Thursday, June 28, 2012

Unlike the ever-present daily deadline, a weekly newspaper deadline can sneak up on you


Having worked for daily newspapers my entire career, it was actually difficult getting used to a weekly deadline in a surprising way. With a daily deadline, you’re just constantly under deadline pressure; you just have to get done whatever you’re doing right now. With a weekly deadline, it almost sneaks up on you, catches you off guard, as if you weren’t expecting it.
Nicola and I were working diligently along on our first issue solo as owners of the Kuna Melba News, when there came a point when we realized, “We have to get this done.” It was 5 p.m. on Tuesday, Oct. 3, 2006, and it dawned on us that we needed to go pick up the boys at day care but we still weren’t done with the newspaper, we hadn’t made dinner and there was a City Council meeting that night.
To top it off, I had the whole 20-page paper laid out, every square inch, except for an entire page, Page 6, that had only one little ad on it. I had a story mostly written about a new Boys & Girls Club coming to Kuna, but I was planning on having that be my lede story in the following week’s issue. At this point, though, there was little choice. So I polished off that story while Nicola went to get the boys and grab some dinner at Arctic Circle. As if by providence, the Boys & Girls Club story fit nearly perfectly. (Looking back, I am glad I ran that story in that first issue, “Boys & Girls Club in Kuna closer to reality.” As of this writing, nearly six years later, there is still no Boys & Girls Club in Kuna, perhaps the biggest, drawn-out story of our time in Kuna.)
By the time Nicola and the boys had gotten back to the office with dinner, I had printed out all of the pages and had them laying out on the floor in order, ready to proof. “New owners start new era at newspaper,” was the lede headline, “Dream comes true for Reeds,” for the centerpiece.
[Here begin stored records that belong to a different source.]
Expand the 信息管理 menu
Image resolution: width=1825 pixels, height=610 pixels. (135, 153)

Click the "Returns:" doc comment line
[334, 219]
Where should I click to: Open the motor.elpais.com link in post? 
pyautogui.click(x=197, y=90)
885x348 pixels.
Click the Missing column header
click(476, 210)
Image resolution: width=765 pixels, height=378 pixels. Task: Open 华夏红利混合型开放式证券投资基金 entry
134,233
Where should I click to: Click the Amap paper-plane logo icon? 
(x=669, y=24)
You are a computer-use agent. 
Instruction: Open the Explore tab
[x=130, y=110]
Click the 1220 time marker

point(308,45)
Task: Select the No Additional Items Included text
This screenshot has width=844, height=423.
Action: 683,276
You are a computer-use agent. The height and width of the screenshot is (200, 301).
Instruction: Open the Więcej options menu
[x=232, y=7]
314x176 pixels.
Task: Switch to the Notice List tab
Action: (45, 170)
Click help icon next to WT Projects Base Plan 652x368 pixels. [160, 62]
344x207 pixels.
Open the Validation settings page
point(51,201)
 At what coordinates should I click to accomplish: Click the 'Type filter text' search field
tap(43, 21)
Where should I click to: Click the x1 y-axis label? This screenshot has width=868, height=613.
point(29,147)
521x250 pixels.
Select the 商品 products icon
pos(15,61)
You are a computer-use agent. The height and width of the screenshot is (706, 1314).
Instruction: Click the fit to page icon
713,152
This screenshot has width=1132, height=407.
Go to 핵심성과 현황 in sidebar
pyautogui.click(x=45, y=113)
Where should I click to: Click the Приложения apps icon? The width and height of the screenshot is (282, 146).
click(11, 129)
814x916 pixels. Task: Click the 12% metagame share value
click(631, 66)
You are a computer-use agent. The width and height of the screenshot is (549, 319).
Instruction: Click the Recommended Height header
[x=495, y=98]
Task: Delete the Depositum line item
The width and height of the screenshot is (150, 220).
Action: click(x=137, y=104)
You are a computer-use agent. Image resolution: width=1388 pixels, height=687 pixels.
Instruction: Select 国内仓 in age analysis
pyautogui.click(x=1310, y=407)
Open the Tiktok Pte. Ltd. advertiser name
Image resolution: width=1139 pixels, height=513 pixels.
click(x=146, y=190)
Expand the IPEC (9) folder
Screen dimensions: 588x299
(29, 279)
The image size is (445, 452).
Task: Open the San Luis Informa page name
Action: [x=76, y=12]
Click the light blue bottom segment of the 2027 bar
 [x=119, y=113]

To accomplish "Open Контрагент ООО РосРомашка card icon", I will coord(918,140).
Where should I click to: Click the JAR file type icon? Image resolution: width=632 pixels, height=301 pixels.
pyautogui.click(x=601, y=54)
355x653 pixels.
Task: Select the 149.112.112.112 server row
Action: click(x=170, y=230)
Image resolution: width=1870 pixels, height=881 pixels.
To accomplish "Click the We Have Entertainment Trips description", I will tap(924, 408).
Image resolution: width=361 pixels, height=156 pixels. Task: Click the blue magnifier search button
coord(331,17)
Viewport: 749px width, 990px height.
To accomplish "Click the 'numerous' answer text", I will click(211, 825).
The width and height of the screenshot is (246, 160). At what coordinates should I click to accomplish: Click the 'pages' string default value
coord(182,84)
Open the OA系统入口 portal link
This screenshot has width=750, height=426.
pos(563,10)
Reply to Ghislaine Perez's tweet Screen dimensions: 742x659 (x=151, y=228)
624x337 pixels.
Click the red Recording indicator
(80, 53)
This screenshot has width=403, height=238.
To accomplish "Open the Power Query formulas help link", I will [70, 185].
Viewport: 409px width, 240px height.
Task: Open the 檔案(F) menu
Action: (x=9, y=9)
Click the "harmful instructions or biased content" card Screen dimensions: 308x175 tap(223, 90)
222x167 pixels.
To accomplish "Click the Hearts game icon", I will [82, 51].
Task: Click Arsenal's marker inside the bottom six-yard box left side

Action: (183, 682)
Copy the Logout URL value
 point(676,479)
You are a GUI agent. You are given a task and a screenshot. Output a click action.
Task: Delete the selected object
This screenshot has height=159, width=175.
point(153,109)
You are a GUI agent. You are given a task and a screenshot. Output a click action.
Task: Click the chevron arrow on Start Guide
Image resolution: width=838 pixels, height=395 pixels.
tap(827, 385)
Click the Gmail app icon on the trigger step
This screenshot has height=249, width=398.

For the next three hours, with the labels noisily printing for much of that time, Nicola and I alternately proofed pages, fed ourselves, helped the boys eat their dinners and made corrections on the pages. I decided to skip the City Council meeting, which started at 7 p.m., and check in later if we got the paper done in time.
We finally got the paper done and started uploading the pages to the printer’s by 8:30 p.m., at which time Nicola took the boys home for bed (their usual bedtime was 7 p.m.). I sped over to the City Council meeting, but it was already over, an unusually fast meeting. I saw City Council members Scott Dowdy and Jeff Lang talking outside, and when I jovially asked them what I missed, they gave me a bit of the cold shoulder, saying I hadn’t missed anything.
It was a memorable evening for sure. As I drove home in the waning daylight, I vowed that we wouldn’t repeat a night like that again as owners. We would not run a loose ship with scrambling and fast food and late bedtimes. The paper would get done by Monday, and the proofing would be done during the day Tuesday, so that Nicola and I would clock out at 5 p.m., and have a nice sit-down dinner together as a family. If there was a meeting that night, we would leave a hole for it and I would go back and fill it later.
I’m proud to say that for the next five-and-a-half years, that schedule stuck, for the most part. Of course, there were times the ritual was broken and the paper imposed on our family, but most of the time, we treated the business like a business and called quitting time when it was quitting time.